私にはアスペルガーも高機能自閉症もわかりません。

 発達障害は十人十色、傾向はそれなりにあるものの、因果関係はまったくユニークだ。

 だからこそ残念なことに、当事者同士でも共感しにくいことは多く、理解できないことはさらに多い。

 できることと言ったら、「あなたにはそうなんだねえ」とうなずいてやることくらいである。



 障害の現れ方は想像以上に多様だ、と知ったのは当事者会(同じ病や障害などを持つ人達だけで集まる会)でのことだった。

 その時は発達障害と診断された人を中心に集まり、フリートークをする形式だった。


 日報が書けない、上司に聞いてもなにを書けばいいのか全然わからない、という人。

 ブレーキを忘れてしまったみたいに、何分も何分もしゃべり続ける人。

 雑談で顔ごと目をそらす人。


 彼らに悪気がないのは伝わってくる。

 けれど、同時に私に仕込まれた「常識」が、彼らを無礼だと感じさせる。

 非言語であるからこそ、たちが悪い。



 自閉系の中には、他人の心情は読めないが同類の心情はわかる、という人がいる。

 そうした人は割と多いらしく、脳機能の近い者は共感が働くのではないか……言い換えれば脳機能の違いの大きさが多数派との溝を作るのではないか、と考えることもできるらしい。


 誤解のないよう言っておくが、自閉系でも立場の近い存在には強く共感できる人も多い。

 同い年であるとか、きょうだいの有無であるとか、そうした要素が近い存在がひどい目にあうと、強く同情や憐憫を抱くことがあるし、相手と同等レベルでショックを受けることもある。


 ちなみに私はこれのおかげで原爆や核のネタが苦手であるし、9歳の時に学校経由でユニセフに3000円寄付して、母にたしなめられたこともある。

 ティーンの活躍する漫画に入れ込めなくなったのは少し寂しい。



 男性の体に生まれたとある女性が言っていた。

「男心も女心もわかっていいわね、って言われるけど、正直どっちも全然わからないわ。

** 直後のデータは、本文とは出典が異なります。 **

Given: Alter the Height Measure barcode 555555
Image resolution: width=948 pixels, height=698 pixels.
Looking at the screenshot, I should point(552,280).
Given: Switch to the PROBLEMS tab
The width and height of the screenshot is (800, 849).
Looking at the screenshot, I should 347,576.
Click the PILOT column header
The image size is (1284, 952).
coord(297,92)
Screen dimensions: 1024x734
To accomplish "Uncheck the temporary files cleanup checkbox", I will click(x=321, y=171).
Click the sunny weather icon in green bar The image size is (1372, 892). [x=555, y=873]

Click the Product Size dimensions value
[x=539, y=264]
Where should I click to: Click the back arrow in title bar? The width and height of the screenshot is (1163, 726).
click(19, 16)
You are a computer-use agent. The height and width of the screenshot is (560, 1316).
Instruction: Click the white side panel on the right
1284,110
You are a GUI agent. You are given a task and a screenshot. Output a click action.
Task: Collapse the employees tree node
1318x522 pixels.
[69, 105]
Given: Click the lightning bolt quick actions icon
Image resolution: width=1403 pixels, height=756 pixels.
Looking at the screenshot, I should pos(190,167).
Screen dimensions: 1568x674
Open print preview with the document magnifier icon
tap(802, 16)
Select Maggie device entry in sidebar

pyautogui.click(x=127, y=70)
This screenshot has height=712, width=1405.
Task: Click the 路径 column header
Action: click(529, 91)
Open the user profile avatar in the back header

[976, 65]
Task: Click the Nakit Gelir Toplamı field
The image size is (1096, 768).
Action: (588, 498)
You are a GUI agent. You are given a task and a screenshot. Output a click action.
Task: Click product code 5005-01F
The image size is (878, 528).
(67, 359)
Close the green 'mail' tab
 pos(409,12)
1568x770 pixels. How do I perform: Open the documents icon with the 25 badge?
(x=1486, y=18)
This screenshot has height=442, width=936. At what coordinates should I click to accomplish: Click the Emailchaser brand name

私には私心わたしごころしかわからないわよ」


 多分傾向はあるのだろう(男女についてジョン・グレイ博士が言うように)。

 おそらく要素でくくれる部分もあるのだろう(三つ組の障害と言われるように)。


 それでも、私には私の感覚と困惑しかわからない。

 彼らの困難は彼らの困難で、「大変なんだねえ」と言う程度しかできない。


 だからこそ、こうして今日も書いている。